### [DIRECTIONS]
Restrict the output to the lines below starting at the one that contains "The image size is (868, 439)." and ending at the one that contains "Image resolution: width=640", and restate them word for word, both ends included.

-------- GIVEN RECORDS --------

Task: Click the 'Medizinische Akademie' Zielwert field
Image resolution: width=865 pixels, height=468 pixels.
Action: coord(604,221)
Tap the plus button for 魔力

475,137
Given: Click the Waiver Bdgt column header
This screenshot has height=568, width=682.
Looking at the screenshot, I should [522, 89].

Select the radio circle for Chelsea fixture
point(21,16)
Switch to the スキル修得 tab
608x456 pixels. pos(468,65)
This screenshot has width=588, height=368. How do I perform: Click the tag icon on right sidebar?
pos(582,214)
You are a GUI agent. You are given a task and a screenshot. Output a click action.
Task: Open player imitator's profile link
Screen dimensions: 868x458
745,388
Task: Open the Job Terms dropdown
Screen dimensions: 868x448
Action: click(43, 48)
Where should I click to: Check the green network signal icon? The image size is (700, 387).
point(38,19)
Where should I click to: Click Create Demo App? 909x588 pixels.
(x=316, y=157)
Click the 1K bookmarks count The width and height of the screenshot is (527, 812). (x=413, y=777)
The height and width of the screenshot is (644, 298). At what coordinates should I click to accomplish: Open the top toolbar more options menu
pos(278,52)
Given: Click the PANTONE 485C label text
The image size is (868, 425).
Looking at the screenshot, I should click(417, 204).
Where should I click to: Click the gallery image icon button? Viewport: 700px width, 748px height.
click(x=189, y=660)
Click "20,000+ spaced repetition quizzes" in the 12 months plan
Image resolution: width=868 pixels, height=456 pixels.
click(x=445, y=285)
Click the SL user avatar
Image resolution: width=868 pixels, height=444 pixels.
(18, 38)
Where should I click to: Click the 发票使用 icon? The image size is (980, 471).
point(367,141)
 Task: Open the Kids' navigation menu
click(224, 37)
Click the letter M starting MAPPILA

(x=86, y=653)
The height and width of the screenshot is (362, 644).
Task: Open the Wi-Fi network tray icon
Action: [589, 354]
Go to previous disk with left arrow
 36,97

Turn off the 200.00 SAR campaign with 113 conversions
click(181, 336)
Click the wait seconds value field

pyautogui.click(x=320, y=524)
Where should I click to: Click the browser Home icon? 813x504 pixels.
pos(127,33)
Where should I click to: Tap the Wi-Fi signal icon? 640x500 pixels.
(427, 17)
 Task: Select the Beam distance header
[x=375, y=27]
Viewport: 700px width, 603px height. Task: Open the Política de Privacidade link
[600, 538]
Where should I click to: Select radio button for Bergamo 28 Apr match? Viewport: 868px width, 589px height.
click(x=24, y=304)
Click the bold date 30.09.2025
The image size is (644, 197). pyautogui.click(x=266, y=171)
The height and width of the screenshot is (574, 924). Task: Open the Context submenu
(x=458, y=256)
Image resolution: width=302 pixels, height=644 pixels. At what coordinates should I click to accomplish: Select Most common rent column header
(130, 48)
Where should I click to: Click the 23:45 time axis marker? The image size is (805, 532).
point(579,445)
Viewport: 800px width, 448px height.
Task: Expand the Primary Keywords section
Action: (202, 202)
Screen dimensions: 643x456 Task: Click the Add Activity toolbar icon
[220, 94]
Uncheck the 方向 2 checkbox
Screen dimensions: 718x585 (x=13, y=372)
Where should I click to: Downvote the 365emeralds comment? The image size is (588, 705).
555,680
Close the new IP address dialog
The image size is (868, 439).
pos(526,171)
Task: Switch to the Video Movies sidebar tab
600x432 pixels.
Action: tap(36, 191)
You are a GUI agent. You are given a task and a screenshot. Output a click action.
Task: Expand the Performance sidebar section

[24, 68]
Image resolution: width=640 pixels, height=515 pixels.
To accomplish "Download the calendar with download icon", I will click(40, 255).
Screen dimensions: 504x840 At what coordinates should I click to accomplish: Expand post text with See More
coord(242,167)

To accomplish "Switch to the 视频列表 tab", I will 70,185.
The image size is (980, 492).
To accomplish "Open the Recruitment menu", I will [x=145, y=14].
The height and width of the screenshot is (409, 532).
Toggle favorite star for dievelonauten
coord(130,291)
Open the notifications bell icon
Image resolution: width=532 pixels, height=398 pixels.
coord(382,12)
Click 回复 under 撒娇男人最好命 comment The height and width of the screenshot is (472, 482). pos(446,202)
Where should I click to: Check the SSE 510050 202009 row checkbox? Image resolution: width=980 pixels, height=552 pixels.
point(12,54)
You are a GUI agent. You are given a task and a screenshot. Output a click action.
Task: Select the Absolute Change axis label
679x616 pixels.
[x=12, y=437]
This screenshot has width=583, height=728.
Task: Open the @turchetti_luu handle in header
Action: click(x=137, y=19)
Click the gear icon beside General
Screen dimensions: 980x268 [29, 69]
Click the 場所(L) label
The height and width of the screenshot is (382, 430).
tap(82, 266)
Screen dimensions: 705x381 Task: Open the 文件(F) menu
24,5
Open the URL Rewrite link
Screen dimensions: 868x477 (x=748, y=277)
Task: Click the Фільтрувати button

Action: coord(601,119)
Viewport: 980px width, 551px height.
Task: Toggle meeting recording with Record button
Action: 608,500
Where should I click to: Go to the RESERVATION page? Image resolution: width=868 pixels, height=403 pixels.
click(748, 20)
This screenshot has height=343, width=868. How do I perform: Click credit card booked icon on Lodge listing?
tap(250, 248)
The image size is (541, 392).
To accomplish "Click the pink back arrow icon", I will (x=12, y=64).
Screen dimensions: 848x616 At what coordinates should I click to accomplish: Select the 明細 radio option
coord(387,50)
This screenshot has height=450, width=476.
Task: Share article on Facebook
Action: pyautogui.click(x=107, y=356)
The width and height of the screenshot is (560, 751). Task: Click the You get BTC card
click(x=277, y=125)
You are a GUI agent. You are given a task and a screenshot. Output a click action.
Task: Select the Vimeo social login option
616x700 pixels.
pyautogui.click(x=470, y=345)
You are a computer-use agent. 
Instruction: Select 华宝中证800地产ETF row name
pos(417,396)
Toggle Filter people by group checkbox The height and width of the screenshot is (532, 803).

--------

### [RESPONSE BOX]
The image size is (868, 439).
pos(526,171)
Task: Switch to the Video Movies sidebar tab
600x432 pixels.
Action: tap(36, 191)
You are a GUI agent. You are given a task and a screenshot. Output a click action.
Task: Expand the Performance sidebar section

[24, 68]
Image resolution: width=640 pixels, height=515 pixels.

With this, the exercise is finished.